● WHAT IS REQUIRED
Please take the lines from the one holding "Task: Select the 2,40 y-axis tick label" through the one holding "Click the 157.874" in the data below and copy them exactly.

BEGIN RECORDS TO PROCESS

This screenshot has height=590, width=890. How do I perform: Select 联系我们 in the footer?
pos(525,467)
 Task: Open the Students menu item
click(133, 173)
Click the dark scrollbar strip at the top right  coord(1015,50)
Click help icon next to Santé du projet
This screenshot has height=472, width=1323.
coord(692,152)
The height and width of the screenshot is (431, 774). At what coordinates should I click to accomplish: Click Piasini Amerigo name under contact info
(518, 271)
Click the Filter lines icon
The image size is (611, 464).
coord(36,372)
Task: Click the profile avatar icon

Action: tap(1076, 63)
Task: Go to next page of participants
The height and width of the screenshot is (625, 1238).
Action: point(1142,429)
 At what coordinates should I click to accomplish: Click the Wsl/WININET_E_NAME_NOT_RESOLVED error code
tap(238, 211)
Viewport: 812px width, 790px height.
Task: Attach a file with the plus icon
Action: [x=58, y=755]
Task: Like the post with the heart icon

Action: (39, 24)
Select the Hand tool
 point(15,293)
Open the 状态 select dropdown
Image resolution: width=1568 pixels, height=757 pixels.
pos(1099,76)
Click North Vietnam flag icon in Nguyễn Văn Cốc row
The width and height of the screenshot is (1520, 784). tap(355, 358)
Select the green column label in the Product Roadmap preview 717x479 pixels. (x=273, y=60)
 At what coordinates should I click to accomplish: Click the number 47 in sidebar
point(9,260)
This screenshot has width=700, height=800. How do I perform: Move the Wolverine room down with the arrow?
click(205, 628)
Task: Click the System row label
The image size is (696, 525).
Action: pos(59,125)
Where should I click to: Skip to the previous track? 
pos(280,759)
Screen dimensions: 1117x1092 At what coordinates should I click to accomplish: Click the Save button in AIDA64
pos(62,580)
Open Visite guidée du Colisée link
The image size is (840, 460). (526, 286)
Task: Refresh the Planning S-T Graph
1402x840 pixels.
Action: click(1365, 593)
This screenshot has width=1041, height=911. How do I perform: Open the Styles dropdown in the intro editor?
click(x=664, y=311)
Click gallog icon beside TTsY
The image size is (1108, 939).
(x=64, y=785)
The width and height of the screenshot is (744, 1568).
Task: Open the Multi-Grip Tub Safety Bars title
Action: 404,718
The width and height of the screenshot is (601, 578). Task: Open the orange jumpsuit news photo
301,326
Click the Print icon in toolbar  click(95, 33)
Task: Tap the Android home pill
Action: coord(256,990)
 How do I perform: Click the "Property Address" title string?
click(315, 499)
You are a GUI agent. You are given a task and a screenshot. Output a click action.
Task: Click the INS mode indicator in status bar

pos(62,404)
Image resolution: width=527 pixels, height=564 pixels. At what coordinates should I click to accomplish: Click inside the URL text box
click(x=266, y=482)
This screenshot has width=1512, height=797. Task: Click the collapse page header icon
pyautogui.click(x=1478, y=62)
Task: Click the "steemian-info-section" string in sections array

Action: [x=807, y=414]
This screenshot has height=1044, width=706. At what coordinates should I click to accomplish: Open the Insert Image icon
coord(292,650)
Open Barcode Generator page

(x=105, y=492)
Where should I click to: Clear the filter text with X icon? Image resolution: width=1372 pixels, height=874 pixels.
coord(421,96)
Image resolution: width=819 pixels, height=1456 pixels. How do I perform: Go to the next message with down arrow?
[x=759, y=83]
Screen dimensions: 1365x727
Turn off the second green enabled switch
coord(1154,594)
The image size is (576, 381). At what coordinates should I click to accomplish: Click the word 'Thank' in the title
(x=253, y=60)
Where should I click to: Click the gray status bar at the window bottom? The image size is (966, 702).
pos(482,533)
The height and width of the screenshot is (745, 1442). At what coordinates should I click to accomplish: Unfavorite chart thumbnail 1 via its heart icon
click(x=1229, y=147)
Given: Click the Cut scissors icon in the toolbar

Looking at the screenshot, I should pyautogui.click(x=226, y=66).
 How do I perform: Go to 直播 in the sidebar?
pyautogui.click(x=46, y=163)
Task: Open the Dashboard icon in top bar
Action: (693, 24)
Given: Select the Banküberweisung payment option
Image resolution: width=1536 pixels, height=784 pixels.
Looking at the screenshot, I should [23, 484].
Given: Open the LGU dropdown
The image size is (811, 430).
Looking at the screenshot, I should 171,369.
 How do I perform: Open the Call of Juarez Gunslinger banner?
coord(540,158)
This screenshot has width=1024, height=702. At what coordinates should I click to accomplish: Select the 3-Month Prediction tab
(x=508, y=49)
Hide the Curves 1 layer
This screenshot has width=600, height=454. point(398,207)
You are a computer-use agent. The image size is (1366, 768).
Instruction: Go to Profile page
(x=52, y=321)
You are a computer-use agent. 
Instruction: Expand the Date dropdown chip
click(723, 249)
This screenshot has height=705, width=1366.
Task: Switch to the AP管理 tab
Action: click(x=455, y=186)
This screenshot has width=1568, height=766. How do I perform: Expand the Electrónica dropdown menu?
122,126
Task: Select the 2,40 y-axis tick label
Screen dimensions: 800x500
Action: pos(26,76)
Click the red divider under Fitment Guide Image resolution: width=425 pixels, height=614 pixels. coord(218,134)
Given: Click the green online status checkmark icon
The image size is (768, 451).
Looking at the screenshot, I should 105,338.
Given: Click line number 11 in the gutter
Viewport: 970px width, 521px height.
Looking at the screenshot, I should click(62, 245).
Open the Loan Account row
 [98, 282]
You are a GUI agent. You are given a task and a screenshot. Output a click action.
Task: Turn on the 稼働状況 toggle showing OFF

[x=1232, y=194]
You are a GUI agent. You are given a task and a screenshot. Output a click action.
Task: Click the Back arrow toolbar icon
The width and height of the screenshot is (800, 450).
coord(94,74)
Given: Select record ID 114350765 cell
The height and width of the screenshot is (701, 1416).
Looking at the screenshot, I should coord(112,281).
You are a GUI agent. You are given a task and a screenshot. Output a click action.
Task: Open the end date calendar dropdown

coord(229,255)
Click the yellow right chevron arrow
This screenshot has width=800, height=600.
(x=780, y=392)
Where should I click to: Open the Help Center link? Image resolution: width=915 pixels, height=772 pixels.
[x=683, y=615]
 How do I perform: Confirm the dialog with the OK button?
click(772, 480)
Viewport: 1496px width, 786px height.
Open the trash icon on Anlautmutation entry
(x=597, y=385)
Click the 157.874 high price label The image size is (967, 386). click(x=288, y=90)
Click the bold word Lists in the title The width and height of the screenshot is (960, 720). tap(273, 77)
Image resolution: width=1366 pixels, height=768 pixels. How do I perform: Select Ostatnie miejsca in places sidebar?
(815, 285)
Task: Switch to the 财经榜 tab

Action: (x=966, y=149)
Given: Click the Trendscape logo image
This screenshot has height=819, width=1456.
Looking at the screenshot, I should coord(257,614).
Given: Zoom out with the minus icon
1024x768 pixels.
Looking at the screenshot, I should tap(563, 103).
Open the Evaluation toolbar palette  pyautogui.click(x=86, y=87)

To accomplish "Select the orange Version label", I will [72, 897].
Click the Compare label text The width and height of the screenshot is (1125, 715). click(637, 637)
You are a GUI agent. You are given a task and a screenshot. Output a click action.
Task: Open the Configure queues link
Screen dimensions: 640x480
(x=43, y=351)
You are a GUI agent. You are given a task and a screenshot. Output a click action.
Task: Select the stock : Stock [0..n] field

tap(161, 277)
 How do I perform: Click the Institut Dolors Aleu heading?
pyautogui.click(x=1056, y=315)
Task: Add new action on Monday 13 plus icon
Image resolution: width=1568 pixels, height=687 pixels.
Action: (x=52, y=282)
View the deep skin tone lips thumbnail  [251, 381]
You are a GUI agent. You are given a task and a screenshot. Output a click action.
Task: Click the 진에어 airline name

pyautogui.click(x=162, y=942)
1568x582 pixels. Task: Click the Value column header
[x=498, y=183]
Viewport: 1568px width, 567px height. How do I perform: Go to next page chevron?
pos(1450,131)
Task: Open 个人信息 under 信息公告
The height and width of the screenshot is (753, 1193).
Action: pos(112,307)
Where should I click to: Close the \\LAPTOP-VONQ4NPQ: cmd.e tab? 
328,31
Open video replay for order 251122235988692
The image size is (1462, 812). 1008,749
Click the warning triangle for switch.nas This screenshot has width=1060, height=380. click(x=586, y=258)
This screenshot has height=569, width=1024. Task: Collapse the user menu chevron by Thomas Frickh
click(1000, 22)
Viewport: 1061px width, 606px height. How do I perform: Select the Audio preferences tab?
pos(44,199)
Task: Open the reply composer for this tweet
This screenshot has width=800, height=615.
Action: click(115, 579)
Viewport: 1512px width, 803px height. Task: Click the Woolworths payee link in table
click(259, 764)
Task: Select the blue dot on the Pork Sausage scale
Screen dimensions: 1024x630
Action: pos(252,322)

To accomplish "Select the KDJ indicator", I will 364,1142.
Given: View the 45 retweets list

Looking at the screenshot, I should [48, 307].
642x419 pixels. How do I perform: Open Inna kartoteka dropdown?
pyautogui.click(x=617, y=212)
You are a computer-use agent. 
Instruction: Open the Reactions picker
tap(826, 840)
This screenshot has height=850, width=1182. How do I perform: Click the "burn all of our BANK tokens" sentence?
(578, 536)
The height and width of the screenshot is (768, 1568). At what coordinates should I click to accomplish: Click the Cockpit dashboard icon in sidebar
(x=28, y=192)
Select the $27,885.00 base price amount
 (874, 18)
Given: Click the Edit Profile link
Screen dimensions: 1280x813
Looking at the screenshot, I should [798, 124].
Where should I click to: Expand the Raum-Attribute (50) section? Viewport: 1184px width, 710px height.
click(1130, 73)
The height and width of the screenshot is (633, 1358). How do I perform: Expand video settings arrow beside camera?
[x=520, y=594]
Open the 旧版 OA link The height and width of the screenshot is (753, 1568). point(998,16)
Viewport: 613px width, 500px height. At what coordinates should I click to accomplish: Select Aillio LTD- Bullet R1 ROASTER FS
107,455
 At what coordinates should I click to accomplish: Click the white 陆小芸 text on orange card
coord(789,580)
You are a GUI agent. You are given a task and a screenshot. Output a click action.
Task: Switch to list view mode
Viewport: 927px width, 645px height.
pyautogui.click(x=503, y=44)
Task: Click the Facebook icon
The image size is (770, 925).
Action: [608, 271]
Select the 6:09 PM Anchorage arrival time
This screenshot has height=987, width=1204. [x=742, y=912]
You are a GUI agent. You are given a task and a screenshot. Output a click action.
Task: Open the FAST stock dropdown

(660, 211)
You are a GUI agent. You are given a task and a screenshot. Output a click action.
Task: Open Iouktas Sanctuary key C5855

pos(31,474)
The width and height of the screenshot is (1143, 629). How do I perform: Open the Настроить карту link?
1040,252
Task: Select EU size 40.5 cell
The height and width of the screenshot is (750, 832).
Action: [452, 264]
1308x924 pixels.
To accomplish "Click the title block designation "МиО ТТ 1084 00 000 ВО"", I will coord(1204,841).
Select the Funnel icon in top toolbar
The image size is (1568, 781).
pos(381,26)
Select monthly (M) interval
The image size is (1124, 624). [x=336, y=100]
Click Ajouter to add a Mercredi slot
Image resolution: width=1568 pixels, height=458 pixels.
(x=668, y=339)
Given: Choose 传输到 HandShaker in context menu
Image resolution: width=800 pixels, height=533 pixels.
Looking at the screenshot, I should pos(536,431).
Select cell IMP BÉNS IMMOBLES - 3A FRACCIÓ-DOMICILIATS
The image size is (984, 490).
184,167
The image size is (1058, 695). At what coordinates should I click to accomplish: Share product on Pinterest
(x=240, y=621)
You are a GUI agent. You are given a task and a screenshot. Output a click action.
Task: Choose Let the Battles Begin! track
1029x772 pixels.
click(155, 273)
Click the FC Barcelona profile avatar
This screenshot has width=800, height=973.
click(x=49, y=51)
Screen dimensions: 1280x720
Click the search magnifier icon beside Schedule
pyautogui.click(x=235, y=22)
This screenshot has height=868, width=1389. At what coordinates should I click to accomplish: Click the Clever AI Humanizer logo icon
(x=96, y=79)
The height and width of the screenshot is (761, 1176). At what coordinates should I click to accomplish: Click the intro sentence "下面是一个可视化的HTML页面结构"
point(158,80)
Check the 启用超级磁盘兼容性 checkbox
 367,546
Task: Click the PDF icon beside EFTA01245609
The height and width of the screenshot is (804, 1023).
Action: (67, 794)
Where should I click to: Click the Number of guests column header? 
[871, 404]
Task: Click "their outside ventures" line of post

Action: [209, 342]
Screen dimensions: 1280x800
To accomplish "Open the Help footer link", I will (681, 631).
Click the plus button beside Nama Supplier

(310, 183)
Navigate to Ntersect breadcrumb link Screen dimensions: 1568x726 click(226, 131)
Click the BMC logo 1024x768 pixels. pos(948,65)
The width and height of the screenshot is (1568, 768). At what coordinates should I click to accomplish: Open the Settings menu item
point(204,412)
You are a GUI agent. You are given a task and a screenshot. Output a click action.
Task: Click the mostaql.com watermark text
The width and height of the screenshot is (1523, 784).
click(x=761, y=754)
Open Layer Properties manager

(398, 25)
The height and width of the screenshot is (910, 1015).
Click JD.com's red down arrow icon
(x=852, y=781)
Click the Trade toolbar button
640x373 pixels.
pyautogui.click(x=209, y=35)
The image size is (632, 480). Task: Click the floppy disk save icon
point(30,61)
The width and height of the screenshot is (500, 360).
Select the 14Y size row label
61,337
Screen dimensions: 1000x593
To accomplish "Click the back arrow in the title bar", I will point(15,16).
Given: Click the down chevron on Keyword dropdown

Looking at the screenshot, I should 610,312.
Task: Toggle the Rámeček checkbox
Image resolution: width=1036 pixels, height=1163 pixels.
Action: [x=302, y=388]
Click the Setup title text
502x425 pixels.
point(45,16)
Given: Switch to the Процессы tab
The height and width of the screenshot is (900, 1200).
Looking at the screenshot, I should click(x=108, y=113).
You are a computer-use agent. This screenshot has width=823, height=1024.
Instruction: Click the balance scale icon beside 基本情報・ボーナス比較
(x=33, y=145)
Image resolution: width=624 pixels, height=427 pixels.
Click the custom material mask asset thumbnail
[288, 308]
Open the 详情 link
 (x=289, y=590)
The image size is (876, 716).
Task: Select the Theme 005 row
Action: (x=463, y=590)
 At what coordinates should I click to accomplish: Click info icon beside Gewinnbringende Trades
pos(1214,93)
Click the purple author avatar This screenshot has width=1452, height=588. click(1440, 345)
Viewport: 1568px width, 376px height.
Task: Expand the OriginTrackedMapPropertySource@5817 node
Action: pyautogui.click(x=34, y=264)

END RECORDS TO PROCESS

● EXPECTED ANSWER
Task: Select the 2,40 y-axis tick label
Screen dimensions: 800x500
Action: pos(26,76)
Click the red divider under Fitment Guide Image resolution: width=425 pixels, height=614 pixels. coord(218,134)
Given: Click the green online status checkmark icon
The image size is (768, 451).
Looking at the screenshot, I should 105,338.
Given: Click line number 11 in the gutter
Viewport: 970px width, 521px height.
Looking at the screenshot, I should click(62, 245).
Open the Loan Account row
 [98, 282]
You are a GUI agent. You are given a task and a screenshot. Output a click action.
Task: Turn on the 稼働状況 toggle showing OFF

[x=1232, y=194]
You are a GUI agent. You are given a task and a screenshot. Output a click action.
Task: Click the Back arrow toolbar icon
The width and height of the screenshot is (800, 450).
coord(94,74)
Given: Select record ID 114350765 cell
The height and width of the screenshot is (701, 1416).
Looking at the screenshot, I should coord(112,281).
You are a GUI agent. You are given a task and a screenshot. Output a click action.
Task: Open the end date calendar dropdown

coord(229,255)
Click the yellow right chevron arrow
This screenshot has width=800, height=600.
(x=780, y=392)
Where should I click to: Open the Help Center link? Image resolution: width=915 pixels, height=772 pixels.
[x=683, y=615]
 How do I perform: Confirm the dialog with the OK button?
click(772, 480)
Viewport: 1496px width, 786px height.
Open the trash icon on Anlautmutation entry
(x=597, y=385)
Click the 157.874 high price label The image size is (967, 386). click(x=288, y=90)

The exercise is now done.